#### PROBLEM TO WORK ON:
What's required is a verbatim printout of all the data.

Records from a collection
========================================
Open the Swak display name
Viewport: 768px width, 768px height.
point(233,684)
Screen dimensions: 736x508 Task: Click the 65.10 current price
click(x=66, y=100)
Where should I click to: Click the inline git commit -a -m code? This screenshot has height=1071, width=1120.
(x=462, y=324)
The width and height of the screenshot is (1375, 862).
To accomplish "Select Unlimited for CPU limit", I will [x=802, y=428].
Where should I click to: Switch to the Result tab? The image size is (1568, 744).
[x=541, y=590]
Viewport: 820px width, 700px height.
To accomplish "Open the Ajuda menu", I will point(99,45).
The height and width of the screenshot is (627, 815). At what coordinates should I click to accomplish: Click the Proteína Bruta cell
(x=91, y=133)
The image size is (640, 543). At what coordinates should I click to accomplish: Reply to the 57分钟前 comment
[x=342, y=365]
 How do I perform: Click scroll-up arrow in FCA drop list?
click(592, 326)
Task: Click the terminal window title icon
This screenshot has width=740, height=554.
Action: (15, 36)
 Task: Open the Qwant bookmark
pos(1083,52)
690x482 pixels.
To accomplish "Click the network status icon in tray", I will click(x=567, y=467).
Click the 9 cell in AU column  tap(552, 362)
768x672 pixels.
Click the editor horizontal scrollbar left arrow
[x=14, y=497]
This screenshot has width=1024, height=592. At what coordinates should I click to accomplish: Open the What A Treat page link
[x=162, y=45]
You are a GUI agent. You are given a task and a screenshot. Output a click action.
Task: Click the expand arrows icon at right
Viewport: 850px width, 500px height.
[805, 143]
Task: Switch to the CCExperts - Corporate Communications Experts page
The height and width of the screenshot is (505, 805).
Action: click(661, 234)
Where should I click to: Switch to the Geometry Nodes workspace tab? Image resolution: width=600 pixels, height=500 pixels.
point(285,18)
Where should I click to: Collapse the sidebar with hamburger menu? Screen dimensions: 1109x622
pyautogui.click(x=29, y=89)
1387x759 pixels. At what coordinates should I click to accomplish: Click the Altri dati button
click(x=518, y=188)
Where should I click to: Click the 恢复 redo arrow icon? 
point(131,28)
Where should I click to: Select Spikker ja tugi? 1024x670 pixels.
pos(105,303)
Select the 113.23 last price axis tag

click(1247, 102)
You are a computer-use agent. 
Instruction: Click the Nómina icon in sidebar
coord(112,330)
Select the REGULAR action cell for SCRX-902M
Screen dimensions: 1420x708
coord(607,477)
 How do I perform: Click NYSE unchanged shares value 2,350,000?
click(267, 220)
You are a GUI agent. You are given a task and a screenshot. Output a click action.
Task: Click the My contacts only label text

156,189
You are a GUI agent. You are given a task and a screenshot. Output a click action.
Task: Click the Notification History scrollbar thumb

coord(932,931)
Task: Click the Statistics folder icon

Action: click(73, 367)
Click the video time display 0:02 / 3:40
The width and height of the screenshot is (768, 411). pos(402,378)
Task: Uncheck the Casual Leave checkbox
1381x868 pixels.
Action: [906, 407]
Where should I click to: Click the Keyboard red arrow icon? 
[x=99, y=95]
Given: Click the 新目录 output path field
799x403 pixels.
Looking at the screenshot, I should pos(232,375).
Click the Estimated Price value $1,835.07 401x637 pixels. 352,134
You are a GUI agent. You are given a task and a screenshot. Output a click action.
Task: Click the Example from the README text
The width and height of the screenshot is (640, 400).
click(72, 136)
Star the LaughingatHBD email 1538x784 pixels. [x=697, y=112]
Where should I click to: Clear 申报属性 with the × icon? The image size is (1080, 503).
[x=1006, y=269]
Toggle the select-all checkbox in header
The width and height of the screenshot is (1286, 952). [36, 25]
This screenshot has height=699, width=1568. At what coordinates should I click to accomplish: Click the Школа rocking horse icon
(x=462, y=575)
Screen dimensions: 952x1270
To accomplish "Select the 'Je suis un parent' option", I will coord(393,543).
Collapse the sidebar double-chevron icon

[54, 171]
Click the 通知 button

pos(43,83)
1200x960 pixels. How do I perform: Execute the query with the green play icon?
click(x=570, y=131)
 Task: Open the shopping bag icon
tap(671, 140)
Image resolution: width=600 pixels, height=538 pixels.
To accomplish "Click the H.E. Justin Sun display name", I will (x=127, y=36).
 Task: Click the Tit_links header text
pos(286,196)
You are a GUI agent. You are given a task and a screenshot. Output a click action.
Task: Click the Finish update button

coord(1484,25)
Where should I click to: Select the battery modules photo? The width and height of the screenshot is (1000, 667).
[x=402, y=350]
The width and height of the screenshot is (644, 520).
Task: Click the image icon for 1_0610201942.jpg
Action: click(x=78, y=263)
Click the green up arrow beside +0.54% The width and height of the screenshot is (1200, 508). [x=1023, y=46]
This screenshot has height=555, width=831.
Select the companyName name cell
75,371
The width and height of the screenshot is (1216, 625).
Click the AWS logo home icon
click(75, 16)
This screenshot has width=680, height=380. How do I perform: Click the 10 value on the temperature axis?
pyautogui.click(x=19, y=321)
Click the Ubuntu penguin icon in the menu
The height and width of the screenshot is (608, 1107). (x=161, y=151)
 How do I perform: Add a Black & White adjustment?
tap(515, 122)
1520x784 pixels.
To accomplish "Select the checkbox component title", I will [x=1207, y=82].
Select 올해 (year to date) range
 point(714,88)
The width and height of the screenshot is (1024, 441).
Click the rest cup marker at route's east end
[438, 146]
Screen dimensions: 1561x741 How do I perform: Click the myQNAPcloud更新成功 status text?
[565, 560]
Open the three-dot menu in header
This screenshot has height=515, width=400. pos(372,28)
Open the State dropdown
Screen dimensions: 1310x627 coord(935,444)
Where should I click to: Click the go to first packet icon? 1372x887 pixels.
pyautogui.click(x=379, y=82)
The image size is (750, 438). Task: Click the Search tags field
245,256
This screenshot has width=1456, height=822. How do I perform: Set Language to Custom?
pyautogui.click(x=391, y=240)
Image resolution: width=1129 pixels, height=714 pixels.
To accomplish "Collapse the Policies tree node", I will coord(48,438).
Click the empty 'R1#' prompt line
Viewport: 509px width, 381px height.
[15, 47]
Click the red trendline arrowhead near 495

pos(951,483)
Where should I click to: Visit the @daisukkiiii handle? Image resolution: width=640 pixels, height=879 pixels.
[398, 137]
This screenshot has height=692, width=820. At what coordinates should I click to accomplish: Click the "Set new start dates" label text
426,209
========================================
#### WRITTEN ANSWER:
Open the Swak display name
Viewport: 768px width, 768px height.
point(233,684)
Screen dimensions: 736x508 Task: Click the 65.10 current price
click(x=66, y=100)
Where should I click to: Click the inline git commit -a -m code? This screenshot has height=1071, width=1120.
(x=462, y=324)
The width and height of the screenshot is (1375, 862).
To accomplish "Select Unlimited for CPU limit", I will [x=802, y=428].
Where should I click to: Switch to the Result tab? The image size is (1568, 744).
[x=541, y=590]
Viewport: 820px width, 700px height.
To accomplish "Open the Ajuda menu", I will point(99,45).
The height and width of the screenshot is (627, 815). At what coordinates should I click to accomplish: Click the Proteína Bruta cell
(x=91, y=133)
The image size is (640, 543). At what coordinates should I click to accomplish: Reply to the 57分钟前 comment
[x=342, y=365]
 How do I perform: Click scroll-up arrow in FCA drop list?
click(592, 326)
Task: Click the terminal window title icon
This screenshot has width=740, height=554.
Action: (15, 36)
 Task: Open the Qwant bookmark
pos(1083,52)
690x482 pixels.
To accomplish "Click the network status icon in tray", I will click(x=567, y=467).
Click the 9 cell in AU column  tap(552, 362)
768x672 pixels.
Click the editor horizontal scrollbar left arrow
[x=14, y=497]
This screenshot has width=1024, height=592. At what coordinates should I click to accomplish: Open the What A Treat page link
[x=162, y=45]
You are a GUI agent. You are given a task and a screenshot. Output a click action.
Task: Click the expand arrows icon at right
Viewport: 850px width, 500px height.
[805, 143]
Task: Switch to the CCExperts - Corporate Communications Experts page
The height and width of the screenshot is (505, 805).
Action: click(661, 234)
Where should I click to: Switch to the Geometry Nodes workspace tab? Image resolution: width=600 pixels, height=500 pixels.
point(285,18)
Where should I click to: Collapse the sidebar with hamburger menu? Screen dimensions: 1109x622
pyautogui.click(x=29, y=89)
1387x759 pixels. At what coordinates should I click to accomplish: Click the Altri dati button
click(x=518, y=188)
Where should I click to: Click the 恢复 redo arrow icon? 
point(131,28)
Where should I click to: Select Spikker ja tugi? 1024x670 pixels.
pos(105,303)
Select the 113.23 last price axis tag

click(1247, 102)
You are a computer-use agent. 
Instruction: Click the Nómina icon in sidebar
coord(112,330)
Select the REGULAR action cell for SCRX-902M
Screen dimensions: 1420x708
coord(607,477)
 How do I perform: Click NYSE unchanged shares value 2,350,000?
click(267, 220)
You are a GUI agent. You are given a task and a screenshot. Output a click action.
Task: Click the My contacts only label text

156,189
You are a GUI agent. You are given a task and a screenshot. Output a click action.
Task: Click the Notification History scrollbar thumb

coord(932,931)
Task: Click the Statistics folder icon

Action: click(73, 367)
Click the video time display 0:02 / 3:40
The width and height of the screenshot is (768, 411). pos(402,378)
Task: Uncheck the Casual Leave checkbox
1381x868 pixels.
Action: [906, 407]
Where should I click to: Click the Keyboard red arrow icon? 
[x=99, y=95]
Given: Click the 新目录 output path field
799x403 pixels.
Looking at the screenshot, I should pos(232,375).
Click the Estimated Price value $1,835.07 401x637 pixels. 352,134
You are a GUI agent. You are given a task and a screenshot. Output a click action.
Task: Click the Example from the README text
The width and height of the screenshot is (640, 400).
click(72, 136)
Star the LaughingatHBD email 1538x784 pixels. [x=697, y=112]
Where should I click to: Clear 申报属性 with the × icon? The image size is (1080, 503).
[x=1006, y=269]
Toggle the select-all checkbox in header
The width and height of the screenshot is (1286, 952). [36, 25]
This screenshot has height=699, width=1568. At what coordinates should I click to accomplish: Click the Школа rocking horse icon
(x=462, y=575)
Screen dimensions: 952x1270
To accomplish "Select the 'Je suis un parent' option", I will coord(393,543).
Collapse the sidebar double-chevron icon

[54, 171]
Click the 通知 button

pos(43,83)
1200x960 pixels. How do I perform: Execute the query with the green play icon?
click(x=570, y=131)
 Task: Open the shopping bag icon
tap(671, 140)
Image resolution: width=600 pixels, height=538 pixels.
To accomplish "Click the H.E. Justin Sun display name", I will (x=127, y=36).
 Task: Click the Tit_links header text
pos(286,196)
You are a GUI agent. You are given a task and a screenshot. Output a click action.
Task: Click the Finish update button

coord(1484,25)
Where should I click to: Select the battery modules photo? The width and height of the screenshot is (1000, 667).
[x=402, y=350]
The width and height of the screenshot is (644, 520).
Task: Click the image icon for 1_0610201942.jpg
Action: click(x=78, y=263)
Click the green up arrow beside +0.54% The width and height of the screenshot is (1200, 508). [x=1023, y=46]
This screenshot has height=555, width=831.
Select the companyName name cell
75,371
The width and height of the screenshot is (1216, 625).
Click the AWS logo home icon
click(75, 16)
This screenshot has width=680, height=380. How do I perform: Click the 10 value on the temperature axis?
pyautogui.click(x=19, y=321)
Click the Ubuntu penguin icon in the menu
The height and width of the screenshot is (608, 1107). (x=161, y=151)
 How do I perform: Add a Black & White adjustment?
tap(515, 122)
1520x784 pixels.
To accomplish "Select the checkbox component title", I will [x=1207, y=82].
Select 올해 (year to date) range
 point(714,88)
The width and height of the screenshot is (1024, 441).
Click the rest cup marker at route's east end
[438, 146]
Screen dimensions: 1561x741 How do I perform: Click the myQNAPcloud更新成功 status text?
[565, 560]
Open the three-dot menu in header
This screenshot has height=515, width=400. pos(372,28)
Open the State dropdown
Screen dimensions: 1310x627 coord(935,444)
Where should I click to: Click the go to first packet icon? 1372x887 pixels.
pyautogui.click(x=379, y=82)
The image size is (750, 438). Task: Click the Search tags field
245,256
This screenshot has width=1456, height=822. How do I perform: Set Language to Custom?
pyautogui.click(x=391, y=240)
Image resolution: width=1129 pixels, height=714 pixels.
To accomplish "Collapse the Policies tree node", I will coord(48,438).
Click the empty 'R1#' prompt line
Viewport: 509px width, 381px height.
[15, 47]
Click the red trendline arrowhead near 495

pos(951,483)
Where should I click to: Visit the @daisukkiiii handle? Image resolution: width=640 pixels, height=879 pixels.
[398, 137]
This screenshot has height=692, width=820. At what coordinates should I click to accomplish: Click the "Set new start dates" label text
426,209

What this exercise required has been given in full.